■ **QUOTED TEXT**
──────────
Reading task duration histograms: The single most useful view for detecting data skew. If 95% of tasks complete in under 10 seconds but 5 tasks take 15 minutes, you have skew. The entire stage waits for the slowest task - those 5 tasks determine stage duration.

Extracting Metrics Programmatically

from pyspark.sql import SparkSession
from pyspark import SparkContext
from py4j.java_gateway import java_import

def get_stage_metrics(sc: SparkContext) -> list[dict]:
    """
    Extract stage-level metrics from the Spark status API.

    Useful for automated performance regression tests or dashboards.
    """
    java_import(sc._jvm, "org.apache.spark.SparkConf")
    status_api = sc._jvm.org.apache.spark.SparkContext.getOrCreate().statusStore()

    stages = status_api.stageList()
    metrics = []

    for stage in stages:
        attempt = stage.latestAttemptId()
        stage_data = status_api.stage(stage.stageId(), attempt)

        metrics.append({
            "stage_id":             stage.stageId(),
            "name":                 stage.name(),
            "num_tasks":            stage_data.numTasks(),
            "duration_ms":          stage_data.executorRunTime(),
            "shuffle_read_bytes":   stage_data.shuffleReadBytes(),
            "shuffle_write_bytes":  stage_data.shuffleWriteBytes(),
            "gc_time_ms":           stage_data.jvmGcTime(),
            "spill_memory_bytes":   stage_data.memoryBytesSpilled(),
            "spill_disk_bytes":     stage_data.diskBytesSpilled(),
            "input_records":        stage_data.inputRecords(),
            "output_records":       stage_data.outputRecords(),
        })
──────────
■ **TASKS TO CARRY OUT**
(1) Which view does the Spark metrics excerpt name as the single most useful one for detecting data skew?
(2) Reproduce the Spark metrics excerpt between "Reading task duration" and "determine stage duration.", inclusive.
The data after this point is not used for anything here.

■ **COLLECTED DATA**
──────────
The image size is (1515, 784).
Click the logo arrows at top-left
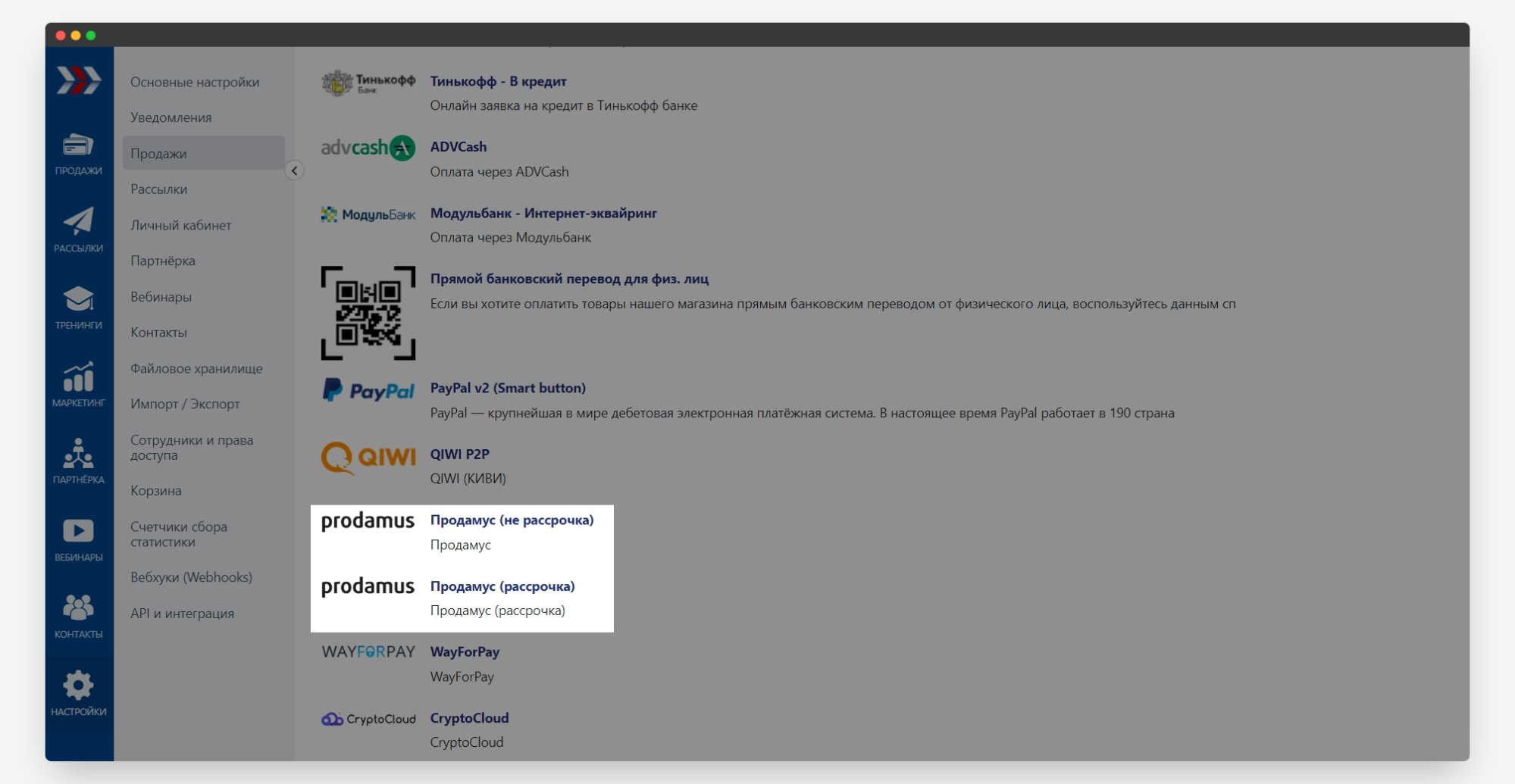coord(78,80)
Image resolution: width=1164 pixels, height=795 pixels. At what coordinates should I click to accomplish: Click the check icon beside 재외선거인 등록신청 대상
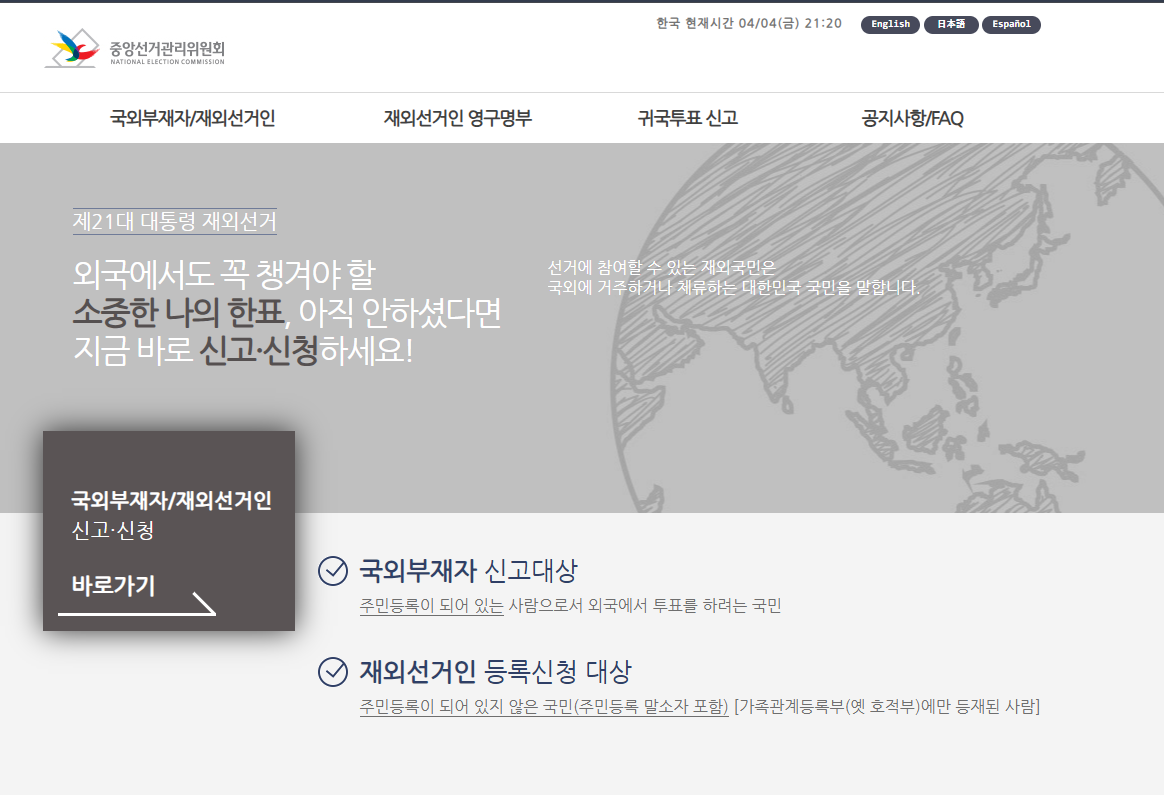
──────────
■ **SOLUTION LIST**
(1) Reading task duration histograms.

(2)
Reading task duration histograms: The single most useful view for detecting data skew. If 95% of tasks complete in under 10 seconds but 5 tasks take 15 minutes, you have skew. The entire stage waits for the slowest task - those 5 tasks determine stage duration.